Work task: Please copy every line with the string "sidebar" from the entries below.

--- Input data Enclosed Below ---

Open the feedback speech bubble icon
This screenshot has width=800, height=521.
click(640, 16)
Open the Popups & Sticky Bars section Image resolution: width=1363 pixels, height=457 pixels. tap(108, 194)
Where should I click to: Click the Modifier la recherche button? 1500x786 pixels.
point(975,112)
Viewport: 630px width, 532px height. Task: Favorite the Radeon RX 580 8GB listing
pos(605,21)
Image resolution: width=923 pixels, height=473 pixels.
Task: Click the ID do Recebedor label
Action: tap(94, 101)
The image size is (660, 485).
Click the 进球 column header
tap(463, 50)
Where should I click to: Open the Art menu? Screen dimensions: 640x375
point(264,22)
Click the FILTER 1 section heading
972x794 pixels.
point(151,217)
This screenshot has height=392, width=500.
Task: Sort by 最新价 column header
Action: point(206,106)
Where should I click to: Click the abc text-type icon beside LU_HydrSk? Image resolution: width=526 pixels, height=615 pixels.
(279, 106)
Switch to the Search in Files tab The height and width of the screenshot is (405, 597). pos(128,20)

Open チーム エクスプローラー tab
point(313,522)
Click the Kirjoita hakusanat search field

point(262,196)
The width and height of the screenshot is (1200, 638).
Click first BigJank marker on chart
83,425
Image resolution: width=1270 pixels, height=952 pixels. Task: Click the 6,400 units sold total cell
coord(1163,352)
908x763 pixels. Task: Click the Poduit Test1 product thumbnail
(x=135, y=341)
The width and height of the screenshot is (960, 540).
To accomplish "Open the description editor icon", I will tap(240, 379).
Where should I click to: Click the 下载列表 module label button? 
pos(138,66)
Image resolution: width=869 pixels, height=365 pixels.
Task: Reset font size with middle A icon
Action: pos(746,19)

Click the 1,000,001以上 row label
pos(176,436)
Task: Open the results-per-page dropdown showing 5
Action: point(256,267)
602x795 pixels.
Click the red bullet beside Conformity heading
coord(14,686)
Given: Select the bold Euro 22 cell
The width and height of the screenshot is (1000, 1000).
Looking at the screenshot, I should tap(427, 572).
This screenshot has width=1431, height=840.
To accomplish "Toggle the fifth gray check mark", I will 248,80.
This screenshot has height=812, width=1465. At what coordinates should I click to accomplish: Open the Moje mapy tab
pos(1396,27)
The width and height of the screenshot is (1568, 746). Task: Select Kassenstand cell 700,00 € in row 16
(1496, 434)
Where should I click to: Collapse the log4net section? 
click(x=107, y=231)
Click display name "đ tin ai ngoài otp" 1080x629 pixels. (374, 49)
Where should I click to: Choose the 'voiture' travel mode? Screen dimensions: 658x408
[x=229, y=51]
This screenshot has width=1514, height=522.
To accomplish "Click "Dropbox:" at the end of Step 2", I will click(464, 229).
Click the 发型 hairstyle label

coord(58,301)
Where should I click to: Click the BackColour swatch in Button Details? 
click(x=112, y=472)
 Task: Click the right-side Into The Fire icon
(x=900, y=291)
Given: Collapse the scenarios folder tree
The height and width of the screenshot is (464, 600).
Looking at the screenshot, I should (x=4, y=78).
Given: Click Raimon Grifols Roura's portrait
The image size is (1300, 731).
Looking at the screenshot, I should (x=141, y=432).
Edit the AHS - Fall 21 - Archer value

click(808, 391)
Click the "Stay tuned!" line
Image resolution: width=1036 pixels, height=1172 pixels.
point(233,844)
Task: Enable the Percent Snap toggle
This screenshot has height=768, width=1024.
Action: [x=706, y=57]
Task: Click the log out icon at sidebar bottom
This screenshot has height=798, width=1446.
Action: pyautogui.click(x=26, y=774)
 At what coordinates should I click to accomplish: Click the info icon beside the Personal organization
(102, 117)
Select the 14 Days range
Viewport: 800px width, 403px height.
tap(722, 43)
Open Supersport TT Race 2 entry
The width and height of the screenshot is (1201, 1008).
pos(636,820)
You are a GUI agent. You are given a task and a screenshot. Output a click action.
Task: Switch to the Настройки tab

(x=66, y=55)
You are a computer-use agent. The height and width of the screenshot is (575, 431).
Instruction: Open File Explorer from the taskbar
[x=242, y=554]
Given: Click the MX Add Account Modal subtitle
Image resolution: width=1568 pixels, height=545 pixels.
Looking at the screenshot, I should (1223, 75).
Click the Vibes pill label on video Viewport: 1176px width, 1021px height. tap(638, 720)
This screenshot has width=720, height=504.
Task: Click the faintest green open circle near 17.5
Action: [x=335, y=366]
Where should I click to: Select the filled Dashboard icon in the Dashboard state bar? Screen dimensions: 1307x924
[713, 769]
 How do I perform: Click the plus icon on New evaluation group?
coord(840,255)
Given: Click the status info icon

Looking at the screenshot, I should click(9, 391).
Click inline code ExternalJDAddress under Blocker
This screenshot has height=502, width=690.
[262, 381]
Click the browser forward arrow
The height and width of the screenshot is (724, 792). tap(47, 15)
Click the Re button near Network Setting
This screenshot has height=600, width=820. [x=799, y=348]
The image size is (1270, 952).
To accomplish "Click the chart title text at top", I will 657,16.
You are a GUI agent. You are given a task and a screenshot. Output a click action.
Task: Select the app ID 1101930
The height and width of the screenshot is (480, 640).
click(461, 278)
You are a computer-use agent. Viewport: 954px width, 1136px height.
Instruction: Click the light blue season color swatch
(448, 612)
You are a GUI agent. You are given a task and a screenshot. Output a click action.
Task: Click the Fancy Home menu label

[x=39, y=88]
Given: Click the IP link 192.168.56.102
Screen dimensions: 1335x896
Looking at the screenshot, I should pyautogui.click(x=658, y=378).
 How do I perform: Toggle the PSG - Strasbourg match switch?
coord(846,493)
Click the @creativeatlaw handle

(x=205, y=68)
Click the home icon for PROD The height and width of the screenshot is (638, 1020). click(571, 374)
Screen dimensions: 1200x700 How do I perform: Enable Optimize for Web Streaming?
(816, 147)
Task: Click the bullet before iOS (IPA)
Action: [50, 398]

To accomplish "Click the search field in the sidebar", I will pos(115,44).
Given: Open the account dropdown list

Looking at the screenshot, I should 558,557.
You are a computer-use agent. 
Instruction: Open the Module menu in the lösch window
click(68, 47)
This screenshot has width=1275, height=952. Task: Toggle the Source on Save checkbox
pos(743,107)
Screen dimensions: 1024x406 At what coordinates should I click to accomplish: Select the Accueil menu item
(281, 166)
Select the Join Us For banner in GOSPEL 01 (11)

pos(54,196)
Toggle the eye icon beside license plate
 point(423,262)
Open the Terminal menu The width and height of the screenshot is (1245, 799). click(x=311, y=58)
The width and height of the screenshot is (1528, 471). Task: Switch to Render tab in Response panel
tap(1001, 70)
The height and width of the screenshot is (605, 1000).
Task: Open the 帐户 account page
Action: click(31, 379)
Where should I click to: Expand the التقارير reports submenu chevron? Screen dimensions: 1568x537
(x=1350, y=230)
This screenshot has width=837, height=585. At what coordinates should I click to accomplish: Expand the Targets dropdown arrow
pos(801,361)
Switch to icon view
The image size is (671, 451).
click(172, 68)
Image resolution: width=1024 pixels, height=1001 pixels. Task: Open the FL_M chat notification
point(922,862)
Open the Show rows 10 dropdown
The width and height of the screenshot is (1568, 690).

--- End of Enclosed Input data ---

Task result:
Task: Click the log out icon at sidebar bottom
To accomplish "Click the search field in the sidebar", I will pos(115,44).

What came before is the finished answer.